Sul Fuggire dalle Responsabilità

Molte cose mi sento dire quando discuto delle scelte di vita che mi sono trovato a fare negli ultimi anni. A volte queste sono condivise, a volte addirittura invidiate, ma altrettanto spesso sono criticate, non capite, ritenute insensate. È giusto così, e tante volte sono proprio queste discussioni che mi aiutano a mettere le cose in prospettiva e osservare quello che faccio, fino a permettermi qualche volta di prendere le misure per i passi successivi. Che la scelta di viaggiare per quattro anni di seguito possa essere considerata senza senso o senza ragione logica lo capisco bene. Non ce l’ha. Come mi sono già trovato a dire, non è stata una scelta, è successo e io ho solo lasciato che succedesse. La cosa che non mi va di sentire, però, è la voce di chi lega il viaggio a lungo termine ad una fuga dalle responsabilità.

È facile. Pensarla così dico, è facile. “Se parti è perché c’è qualcosa che non va” oppure ” Se non torni e perché ti stai nascondendo da un problema” sono cose che mi sono sentito dire più volte di quante riesca a contare. Di solito queste parole arrivano da chi non ha mai passato più di due settimane in Thailandia e crede che viaggiare non sia altro che cuocere sulla spiaggia e di solito mi trovo in difficoltà a convicere queste persone che non è proprio così che funziona, ma ogni volta mi fermo a rifletterci e chiedermi chi è qui che davvero ha ragione. Cosa sono queste responsabilità che la vita ci impone? Da dove vengono? Chi le ha decise? Sono oggettive? O ognuno trova le sue? E a cosa servono? C’è una lista? Una pagina su Pinterest?
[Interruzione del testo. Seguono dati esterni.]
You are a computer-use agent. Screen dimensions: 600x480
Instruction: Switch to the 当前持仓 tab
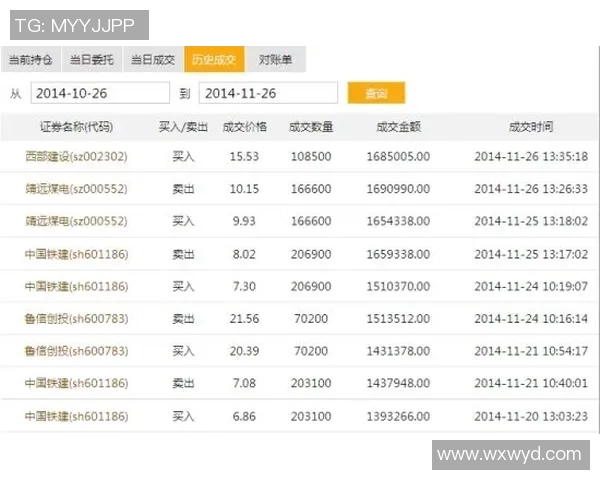(31, 60)
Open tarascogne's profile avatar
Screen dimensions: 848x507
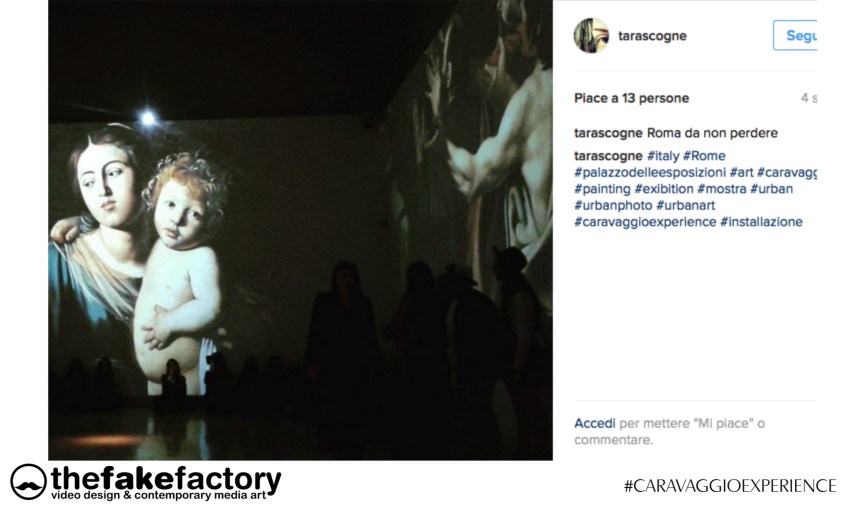591,36
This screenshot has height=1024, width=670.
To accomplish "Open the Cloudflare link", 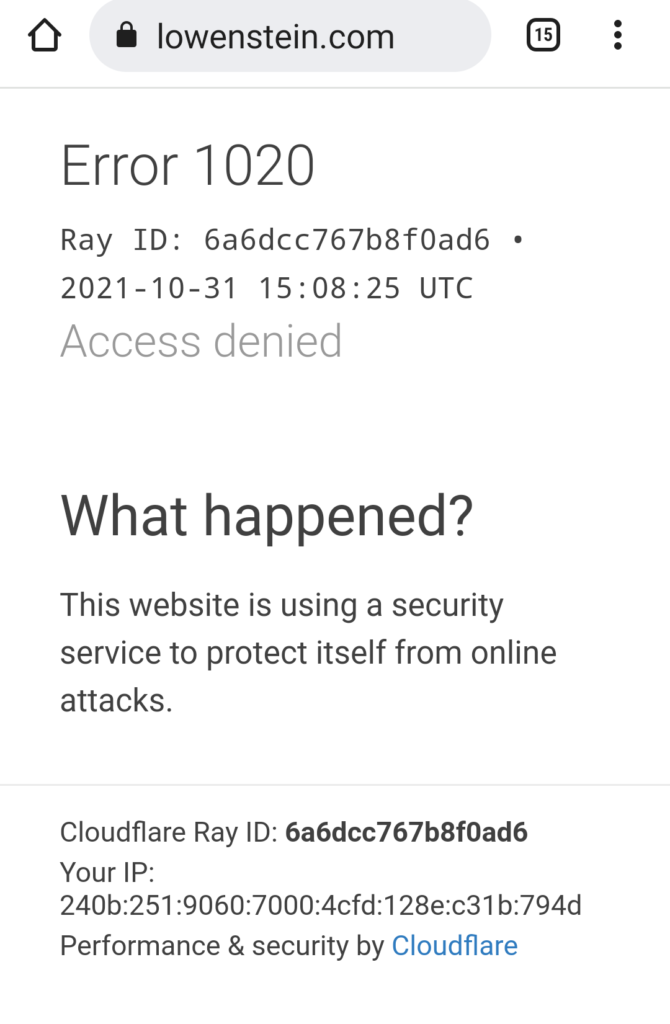I will (455, 946).
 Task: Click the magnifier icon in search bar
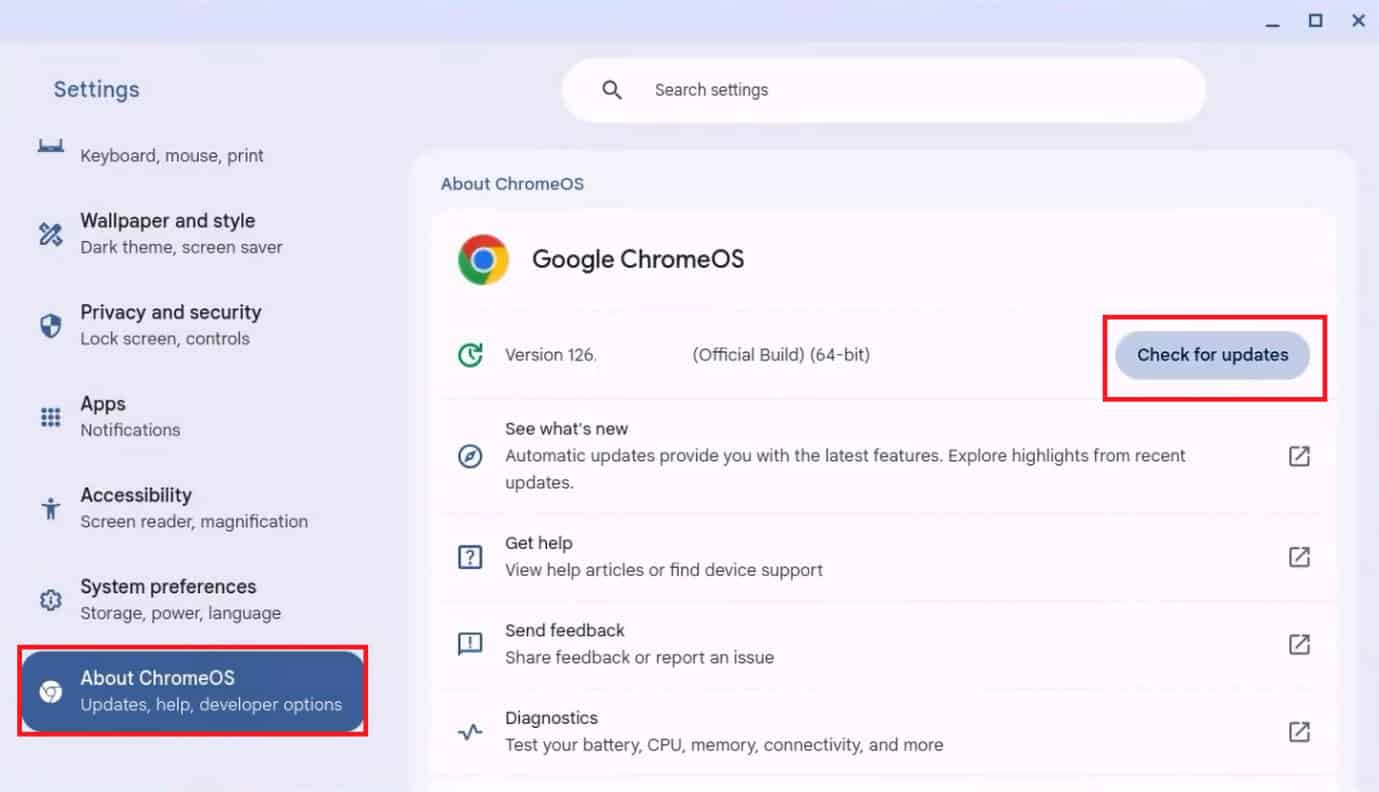point(612,90)
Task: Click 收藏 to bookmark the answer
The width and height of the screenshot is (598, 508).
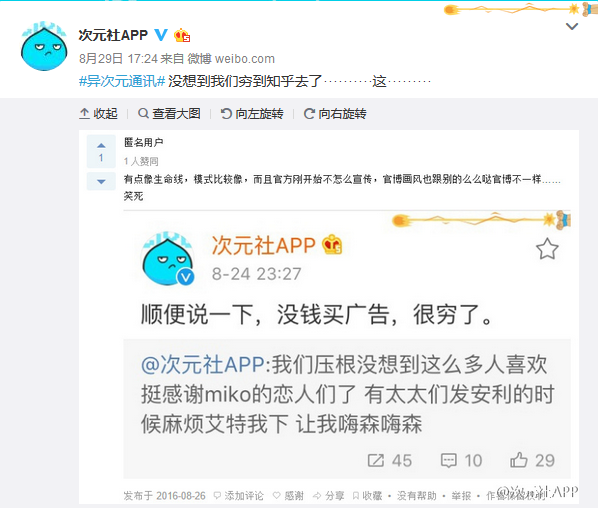Action: (367, 496)
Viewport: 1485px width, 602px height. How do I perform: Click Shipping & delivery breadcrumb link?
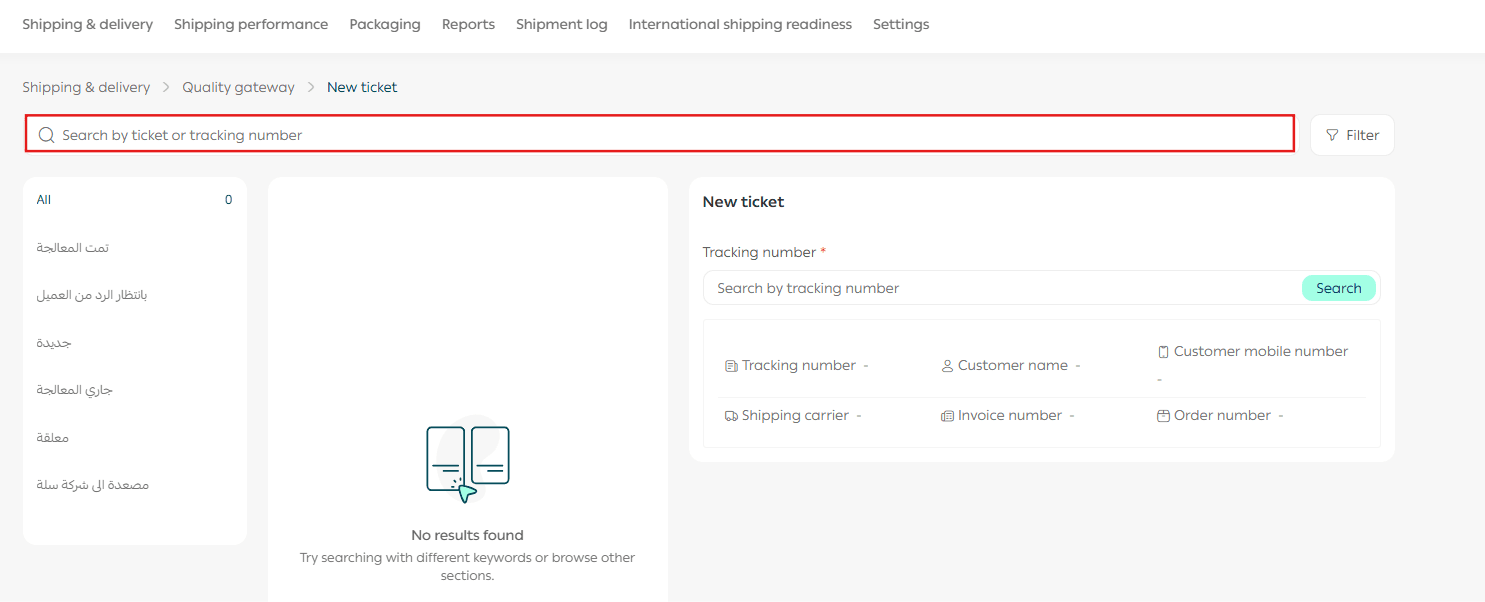(86, 87)
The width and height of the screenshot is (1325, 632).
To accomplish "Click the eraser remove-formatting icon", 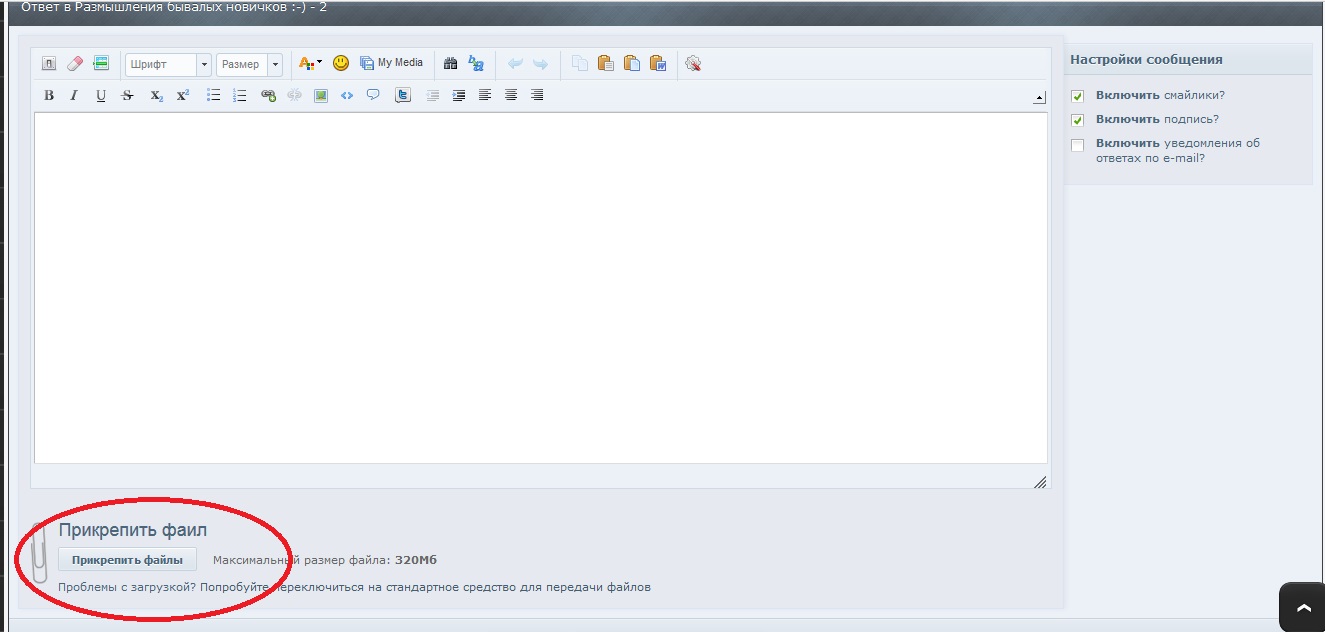I will pyautogui.click(x=75, y=64).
Per poter fuggire dalle responsabilità bisogna prima capire cosa sono queste responsabilità. Io non ho ancora questo concetto ben chiaro, o almeno, non avevo mai formato l’idea prima di lasciare casa. Mi è stato insegnato, un po’ da tutti nella società in cui ho vissuto fino a vent’anni, che essere responsabili significa non fare danni. Non danneggiare sé stessi o gli altri. Muoversi con cautela. Osservare le regole. Non creare fastidio. Essere produttivi. Seguire il percorso battuto. Tutte cose giuste, sicure, importanti. Comode. Ma anche astratte. Vuote.
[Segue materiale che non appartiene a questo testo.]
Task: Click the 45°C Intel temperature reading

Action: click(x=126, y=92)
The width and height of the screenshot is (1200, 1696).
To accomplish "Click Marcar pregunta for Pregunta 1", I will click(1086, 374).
Ho sempre avuto l’impressione di vivere in un mondo in cui non c’è spazio per l’irresponsabilità. Otto ore al giorno al lavoro. Due in fila nel traffico. Tre su Facebook. Due su Twitter. Sette a letto. Ripeti. Come è possibile trovare il tempo di causare danni con ritmi così serrati, con giornate divise tra gli obblighi da seguire e lo schermo di un computer? Eppure, per i più, questo è comportarsi in modo responsabile. Basta non buttare carte per terra, non bere troppo, non guidare troppo veloce, non fare commenti inappropriati che qualcuno potrebbe offendersi e del resto non importa preoccuparsi, la scaletta è già scritta, non c’è tempo per prendere decisioni sbagliate. Prendersi cura degli altri oggi significa solo non fargli del male (chi ha tempo di fare del bene?), e prendersi cura di sé stessi è lasciare che la vita ci scorra attorno. Una vita piatta è una vita responsabile. O solo una vita non irresponsabile?
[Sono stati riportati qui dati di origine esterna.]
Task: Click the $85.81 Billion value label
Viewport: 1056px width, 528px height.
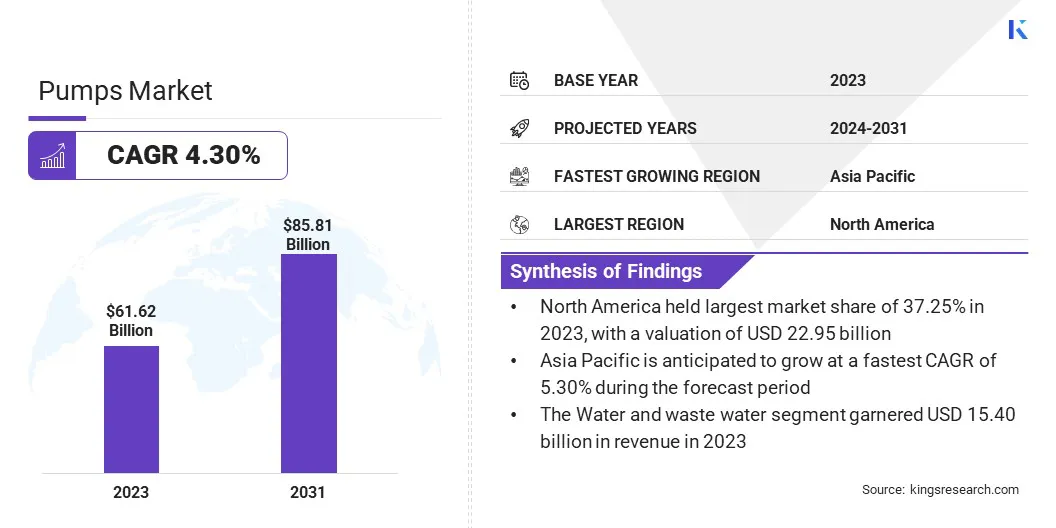Action: [308, 235]
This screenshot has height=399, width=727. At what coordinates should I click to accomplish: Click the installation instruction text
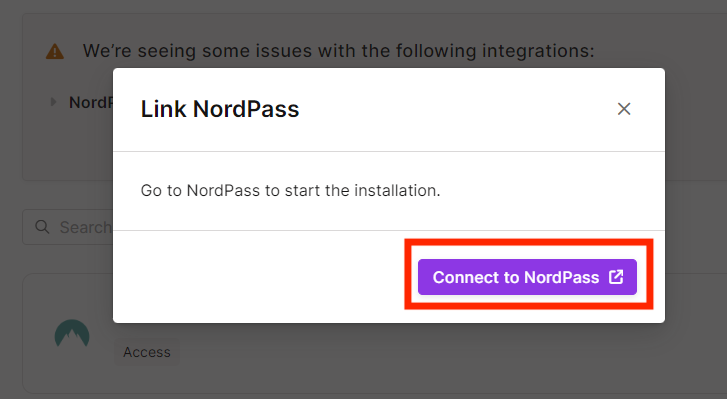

Essere responsabili per sé stessi: sapersela cavare, non dipendere o pesare sulle spalle altrui, fare le scelte giuste.

Quando sono partito, nessuno dei miei coetanei pagava un affitto. Non solo mi sono trovato in un paese dove l’affitto costa il doppio che a casa, ma ero senza un lavoro. Senza un contatto. Senza esperienza alle spalle. Senza un biglietto di ritorno. Senza un piano B. Senza un piano A. Mi sono sentito veramente responsabile per me stesso, per la prima volta. È andata bene, l’ho fatta andare bene. Negli anni non ho mai chiesto soldi a nessuno, ho mangiato pasta al pomodoro per mesi consecutivi e poi riso in quantità da esportazione. Quando i soldi stavano finendo, ho fatto sempre in modo di trovarne uno e quando il lavoro non c’era, me ne sono inventato uno (lo state leggendo in questo momento). Tutto quello che posseggo entra in uno zaino, perché di più non posso gestire. Quando attraverso un paese del terzo mondo so che potrei essere lasciato in mutande se non sto con gli occhi aperti, per questo sto con gli occhi aperti. Nessuna di queste però è “la scelta giusta”, la responsabilità. La scelta, l’unica scelta, è stata quella egoista di voler viaggiare. L’unico modo di renderla giusta, giustificata, era portarla a termine, non fallire, dimostrarne il beneficio, e per fare questo mi sono comportato di conseguenza, cercando di non farla pesare a nessun altro. Essere responsabili per sé stessi non è vivere in modo passivo, ma cercare ogni giorno di rendersi più completi. Le scelte necessarie per muoversi in questa direzione però hanno un peso e mai come in viaggio mi sono trovato a dover pensare se ogni mia mossa fosse giusta o sbagliata perché qui, ogni errore ha un prezzo reale.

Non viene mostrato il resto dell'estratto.